Amsterdam 2016 © Foto: Marco Borggreve. Mit freundlicher Genehmigung von Michel van der Aa

Der Mann/Sohn erzählt davon, wie ihm das Wasser die Kontrolle über den eigenen Körper entzogen und er die Aufgabe des Widerstands als »being gently forced to surrender«[29] empfunden hat. Einer vergleichbaren Ohnmacht sieht sich auch die am Ufer stehende Mutter ausgesetzt: »I am riveted to the ground. Unable. Frozen«.[30] Das Trauma des drohenden Ertrinkens hat sich in beide Körper eingeschrieben. Sie teilen ein Körpergedächtnis, »gefestigt durch die Intensität des Eindrucks«.[31] Das Trauma macht »den Körper unmittelbar zur Prägefläche« und entzieht »die Erfahrung damit der sprachlichen und deutenden Bearbeitung«,[32] was die erste Szene bereits vermittelt hat, und die vierte Szene fortschreibt. Was an dieser Stelle hinsichtlich einer Auflösung von Einheit oder Ganzheit von Geschichte und Körper auf dem Spiel steht, betrifft auch die Frage nach der Erzählperspektive. Wie die Geschichte notwendigerweise in Einzelteilen erzählt werden muss, wird auch die Erzählperspektive vervielfacht und auf drei Varianten der Frau und den Sohn aufgeteilt. Die audiovisuelle Anlage dieser Szene etabliert eine Multiplizierung von Perspektiven, wie es nach Havelková (im Anschluss an Bolter und Grusin) für ›hypermediacy‹ typisch ist: »[T]he result is rather a layering of representations, which also obscures the particular perspectives offered by the media involved.«[33]

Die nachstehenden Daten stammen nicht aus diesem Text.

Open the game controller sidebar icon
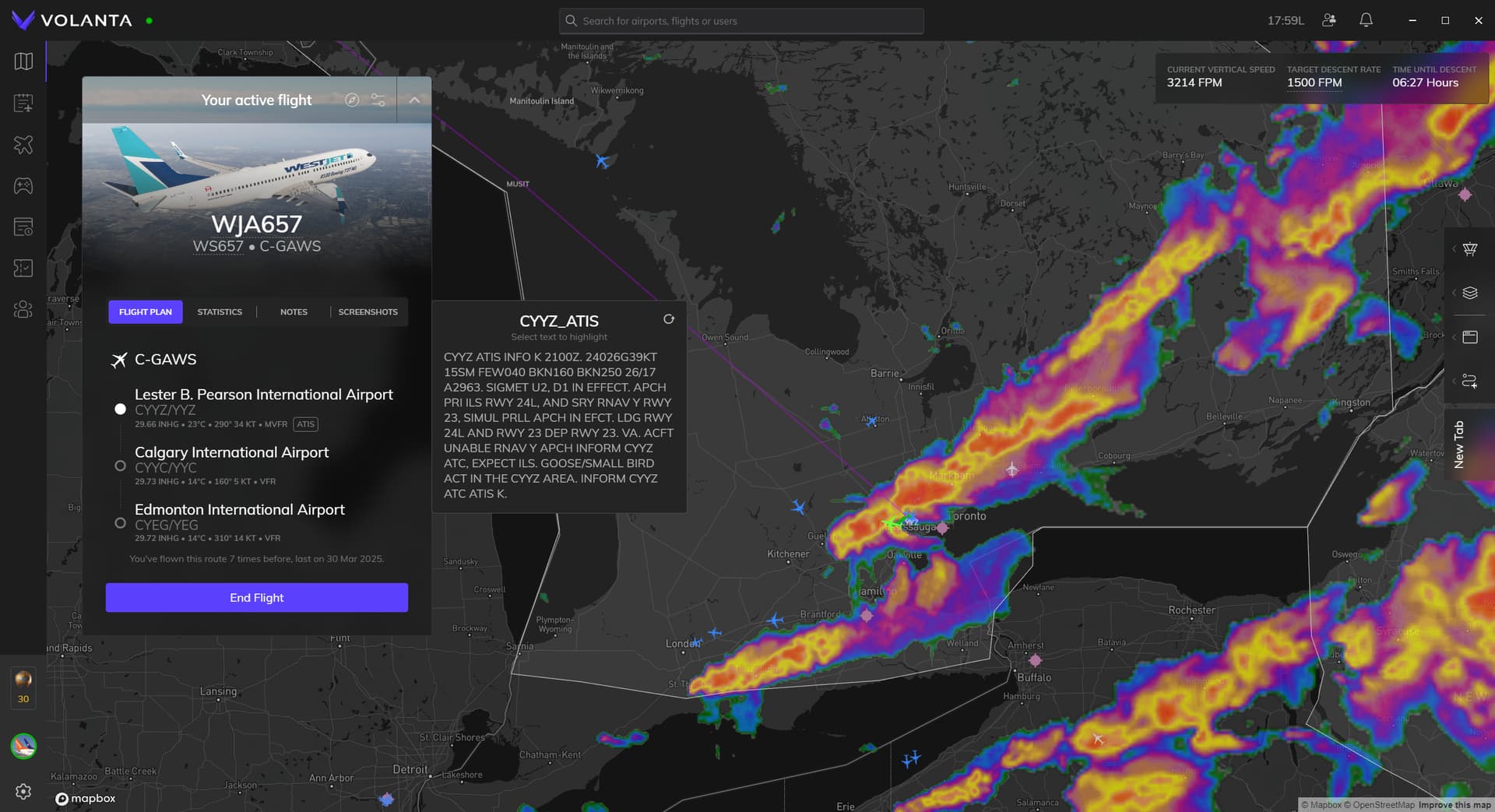1495x812 pixels. point(23,185)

Im Anschluss an die zitierten Ohnmachtsbekundungen und letzten Worte, die von Sohn und Mutter zusammenfallen, erfolgt die entscheidende Wende: »Then something grabbed my wrist«, singt der Sohn und erzählt vom tragischen Ausgang des Ereignisses. Entgegen der bis dahin geschürten Annahme, dass die Mutter, der als einzige Figur Bühnenpräsenz zuteilwird, noch am Leben sei, war sie es, die im Wasser tödlich verunglückt ist, während der ausschließlich über die Leinwand in Bildgestalt auftretende Sohn den Unfall überlebt hat. Mit seiner Solopassage verändert sich der Charakter der Musik und des Filmbilds. Sein zunehmend kurzatmig werdender Gesang, in dem er davon erzählt, wie er nach der Rettung fieberhaft nach der Mutter sucht, wird von hektischen Synthesizerklängen begleitet, die immer wieder von einem Rauschen unterbrochen werden, um neu anzusetzen, ohne sich aber zu einer fortlaufenden Rhythmuslinie formieren zu können. Mehrmals dringt der Klang der umfallenden Steine in seine Stimme ein, der ob der Wiederholungen wie eine akustische Chiffre für das Ereignis gelesen werden kann. Der fragmentierte Charakter der Geschichte wird mit der ständig ins Stocken geratenden Soundspur auf der Ebene des Klangs und zudem auf der Bildebene fortgeführt. Sobald der Mann allein auf der Leinwand zurückbleibt, während sich die Frau an den Bühnenrand und damit aus der Erzählsituation zurückzieht, wird auch der schwarze Hintergrund der Leinwand, vor dem er und die duplizierten Frauengestalten wie auf der »black box« der Bühne erscheinen, aufgegeben. Nunmehr visualisiert sich das im Erwachsenenalter durch das Erzählen erfahrene Nacherleben der Suche, wobei der Mann aufgeregt wie damals als Kind durch eine Tür tritt, um im Haus hastig nach der Mutter Ausschau zu halten. Doch zur Tür fehlt das Haus, es fehlen die verbindenden und haltgebenden Wände, die den schützenden Raum bilden könnten. Losgelöst von diesem Zusammenhang, der nun kein heimeliges Zuhause mehr sein kann, steht die Tür da.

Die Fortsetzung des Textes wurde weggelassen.